Hard and direct conversations have done and will do nothing. The devastating tactics in the South are the same.
University of Pennsylvania president resigns after congressional testimony
The resignation comes amid backlash after Elizabeth Magill was one of three university presidents to testify at a congressional hearing over protests at US campuses related to the war in Gaza.
Critics have said Magill evaded questions on whether students who call for the genocide of Jews should be disciplined. Magill’s defenders, and Magill herself, have said her response sought to carefully unpack a complex legal and policy question that pits students’ freedom from discrimination against their freedom of speech.

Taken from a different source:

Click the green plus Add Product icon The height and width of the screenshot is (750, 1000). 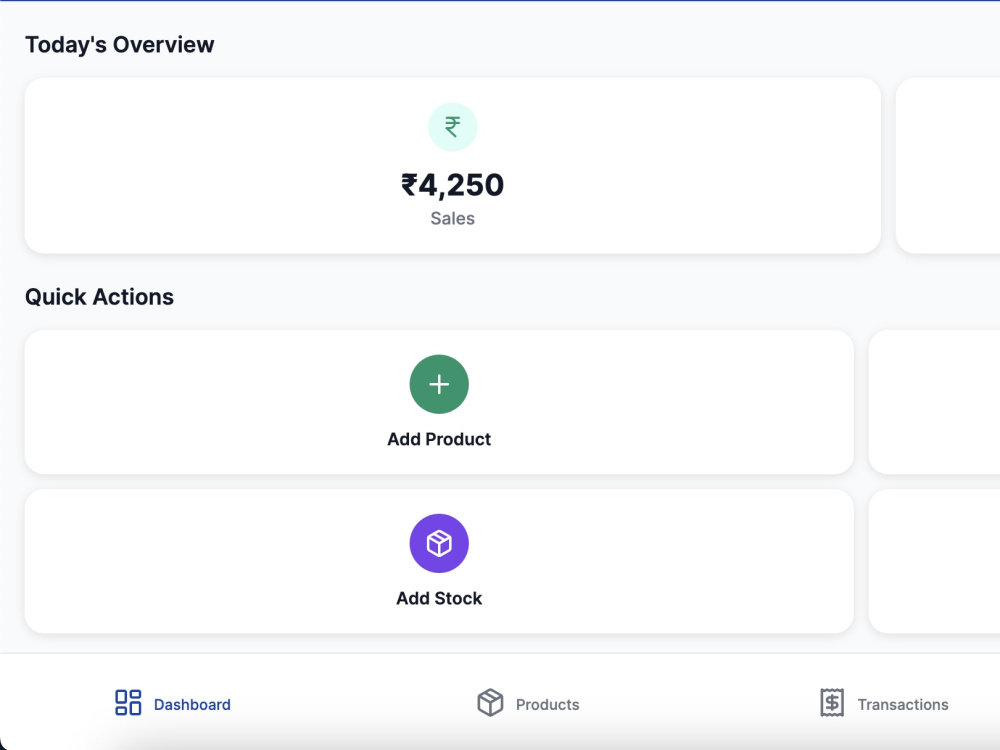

Following the testimony, the Foundation for Individual Rights and Expression warned that changing the university’s free speech policies would lead to future weaponisation and censorship.

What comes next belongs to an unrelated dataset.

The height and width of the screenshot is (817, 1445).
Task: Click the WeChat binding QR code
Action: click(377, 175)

Calls for universities to silence pro-Palestinian protesters have highlighted outside pressure at top US universities that critics say have stifled freedom of expression.
The US is more interested in a war on words than on the conflict itself
https://www.nytimes.com/2023/12/09/us/university-of-pennsylvania-president-resigns.html
During her testimony before Congress on Tuesday, Ms. Magill gave lawyerly responses to a complicated question involving speech. Representative Elise Stefanik, Republican of New York, said that students had chanted support for intifada, an Arabic word that means uprising and that many Jews hear as a call for violence against them.
After parrying back and forth, Ms. Stefanik asked, “Calling for the genocide of Jews, does that constitute bullying or harassment?”
Ms. Magill replied, “If it is directed and severe, pervasive, it is harassment.”
Ms. Stefanik responded, “So the answer is yes.”
Ms. Magill said, “It is a context-dependent decision, congresswoman.”
Ms. Stefanik exclaimed: “That’s your testimony today? Calling for the genocide of Jews is depending upon the context?”
Two other university presidents — Claudine Gay of Harvard and Sally Kornbluth of M.I.T. — testified with Ms. Magill and made similar statements. Free-speech scholars said that they were legally correct.
But Ms. Magill’s remarks failed to meet a moment of moral clarity for many of the university’s Jewish students, faculty and alumni, and set off a wave of criticism that included the state’s Democratic governor, Josh Shapiro, and its two Democratic U.S. senators, John Fetterman and Bob Casey. Even the White House weighed in.
Ms. Magill apologized Wednesday evening for her testimony.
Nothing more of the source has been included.